Corporate greed cannot be sanctioned with public monies and any deal between Congress and the Bush administration must include protections for American taxpayers that prohibits, among other things, the golden parachutes so often associated with the dysfunctional financial industry.
The numbers are so ridiculously inflated, no one can get their minds around the government bailout of the financial industry which will likely top $1 trillion when all is said and done.
But what the taxpayers who will be footing this bill can grasp are the obscene severance packages stuffing the pockets of disgraced CEO’s who are being rewarded for driving their institutions – and the American economy – into the ground.
This corporate greed cannot be sanctioned with public monies and any deal between Congress and the Bush administration must include protections for American taxpayers that prohibits, among other things, the golden parachutes so often associated with the dysfunctional financial industry.
Greed has been the driving force behind the most devastating economic collapse since the Great Depression – greed by subprime lenders, greed by bogus inflated auction-rate securities, greed by the “I’ve got mine” money traders who shuffle everyone else’s money but theirs from risky investment to risky investment.
Exit packages worth billions of dollars are easing the transition of scores of CEOs who are facing no threat of losing their homes:
Richard Fuld, who oversaw bankrupt Lehman Brothers self-destruction, reaped nearly a half-billion –$490 million – from selling his stocks before they hit worthless;
Jimmy Cayne, former chairman of Bears Sterns which was rescued when the feds threw a $29 billion lifeline, received $60 million when he was replaced;
Stanley Neal, who steered Merrill Lynch as the venerable financial institution collapsed before being taken over by Bank of America, was given a package of $160 million when he left his post last year;
Angelo Mozilo, founder and top executive at Countrywide Financial Corp. which has been at the forefront of the subprime fiasco, cashed in $122 million in stock options in 2007;
Robert Willumstad, CEO at insurance behemoth AIG which just got an $85 billion respite from Uncle Sam, was handed $7 million for his three months at the helm.

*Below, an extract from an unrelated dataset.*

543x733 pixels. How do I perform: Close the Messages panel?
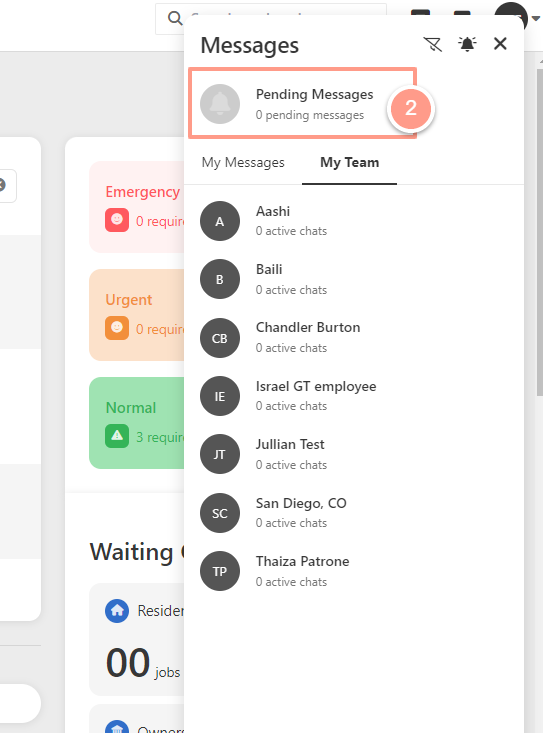pos(500,43)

At least government officials are holding the line on the severance packages, worth a combined $24 million, for the ousted heads of Fannie Mae and Freddie Mac.
A recent survey by Forbes magazine found the average CEO is earning 364 times the salary of their average worker, up from 42 times the average salary of one of their company employees in 1980.
As maddening as those compensation packages are, when it involves private companies and private money in a largely unregulated industry, there’s little to be done by the government.
But if these companies now want to be put on the corporate welfare rolls to save them from themselves, they must agree to forego those scurrilous termination payments.
U.S. Rep. Barney Frank, who as chairman of the House Financial Services Committee will have much input on the final deal, also wants the bailout to include limits on executive pay as well stronger government oversight so taxpayers are not completely hung out to dry.
While some argue the pay agreements were put in writing when the executives were hired, if they want public money to save them then all deals are off the table.
Government regulators might also want to look back at many of the deals that were already paid out to see if criminal actions such as the sale of stock options cashed in on illegally inflated financial statements or bogus claims of solvency.
This is an unprecedented intervention on the part of the government, one the financial sector is begging to happen. It would be unconscionable to allow Wall Street to profit off its greed while many taxpayers will have to work five, 10 or more years longer to make up for their retirement fund losses.